[Dataset entries]
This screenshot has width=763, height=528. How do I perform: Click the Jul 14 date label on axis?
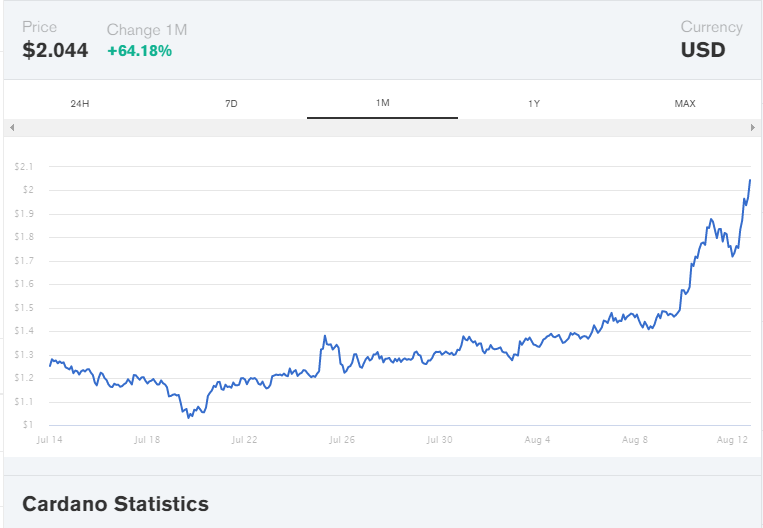coord(49,439)
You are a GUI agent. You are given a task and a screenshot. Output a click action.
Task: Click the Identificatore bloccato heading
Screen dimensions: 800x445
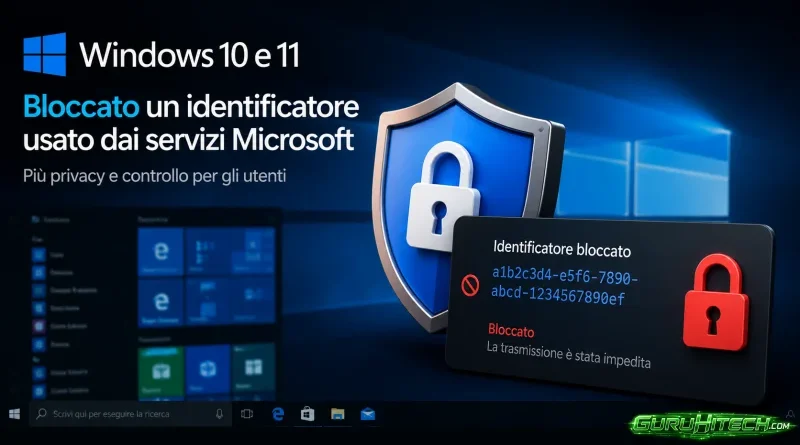tap(562, 249)
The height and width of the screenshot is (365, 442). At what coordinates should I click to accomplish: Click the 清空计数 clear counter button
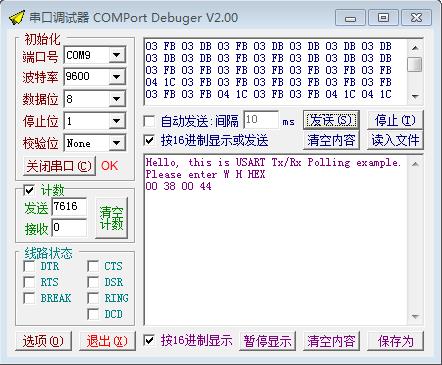(x=111, y=218)
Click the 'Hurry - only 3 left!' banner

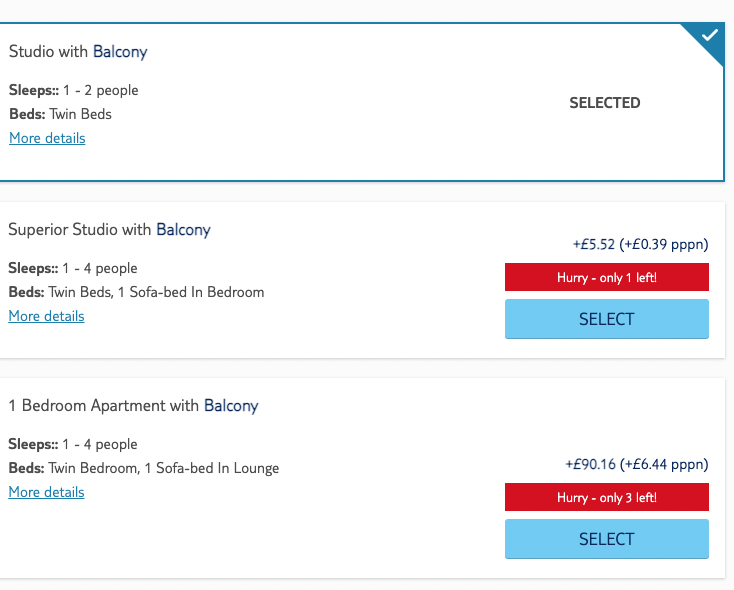coord(607,497)
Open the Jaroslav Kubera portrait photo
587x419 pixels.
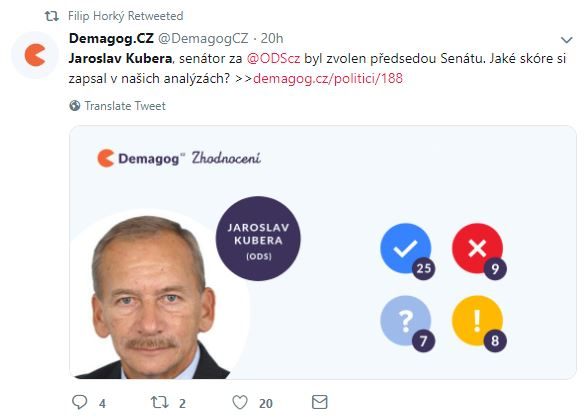(159, 296)
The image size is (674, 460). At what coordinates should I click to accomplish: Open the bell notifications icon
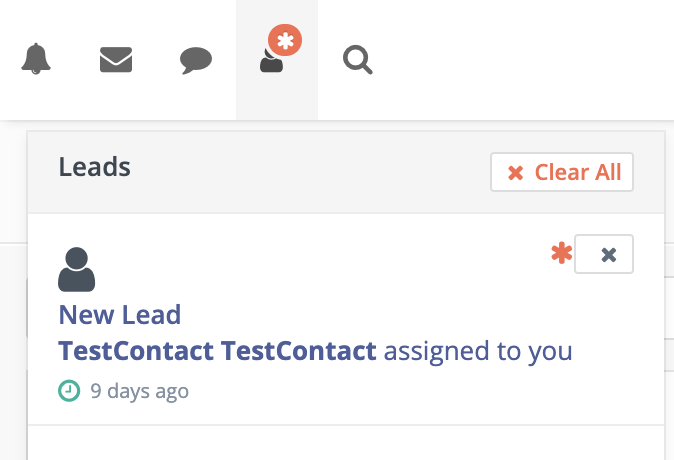[x=36, y=59]
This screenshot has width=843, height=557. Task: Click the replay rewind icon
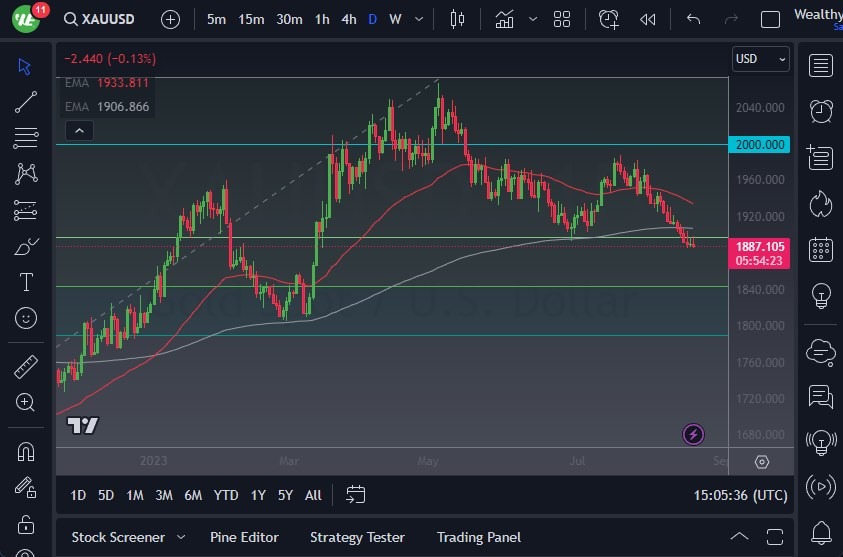(648, 19)
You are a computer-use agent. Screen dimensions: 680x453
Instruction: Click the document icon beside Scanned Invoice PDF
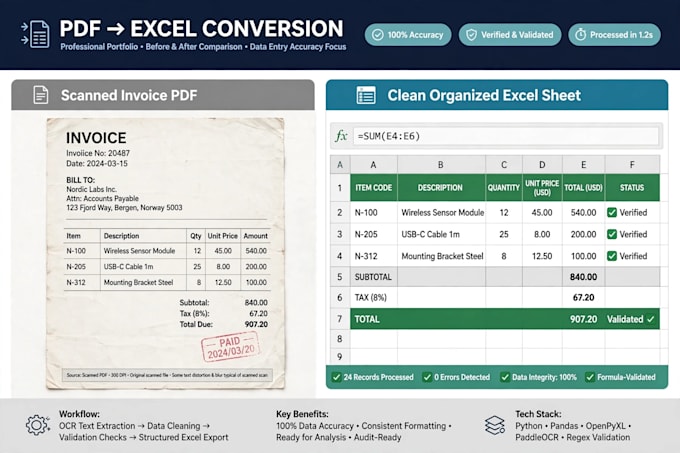[41, 95]
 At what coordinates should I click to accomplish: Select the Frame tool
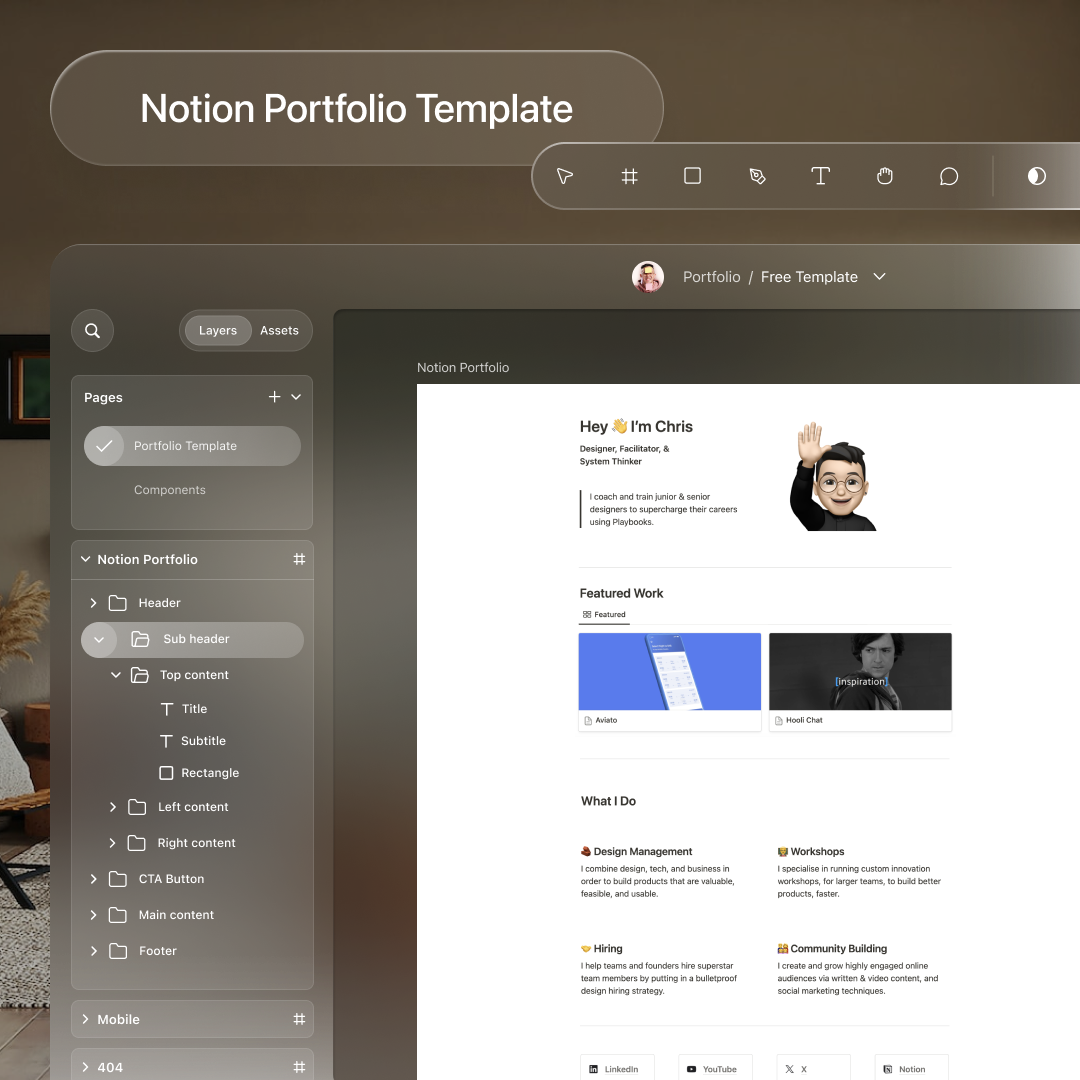point(629,176)
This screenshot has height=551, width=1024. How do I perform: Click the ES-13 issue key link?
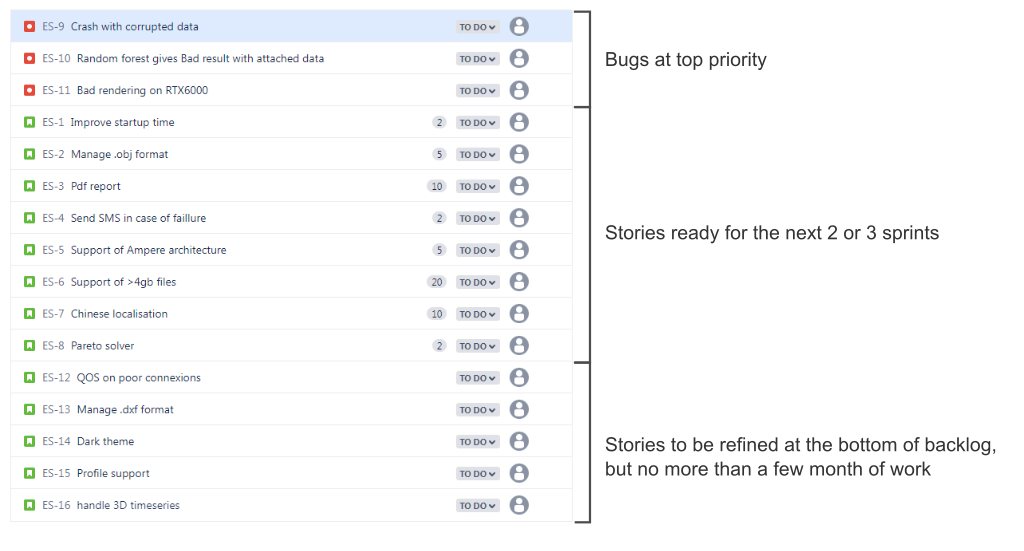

→ **What the exercise asks**: Reproduce the data word for word, excluding its pictures.

→ **Answer for this exercise**:
This screenshot has width=763, height=528. How do I perform: Click the Jul 14 date label on axis?
coord(49,439)
You are a GUI agent. You are given a task and a screenshot. Output a click action.
Task: Click the Identificatore bloccato heading
Screen dimensions: 800x445
tap(562, 249)
The height and width of the screenshot is (365, 442). At what coordinates should I click to accomplish: Click the 清空计数 clear counter button
(x=111, y=218)
Click the 'Hurry - only 3 left!' banner

coord(607,497)
Open the Jaroslav Kubera portrait photo
587x419 pixels.
(159, 296)
The image size is (674, 460). At what coordinates should I click to accomplish: Open the bell notifications icon
[x=36, y=59]
This screenshot has width=843, height=557. Task: Click the replay rewind icon
(648, 19)
You are a computer-use agent. Screen dimensions: 680x453
Instruction: Click the document icon beside Scanned Invoice PDF
[41, 95]
 At what coordinates should I click to accomplish: Select the Frame tool
point(629,176)
This screenshot has height=551, width=1024. How do I perform: Click the ES-13 issue key link?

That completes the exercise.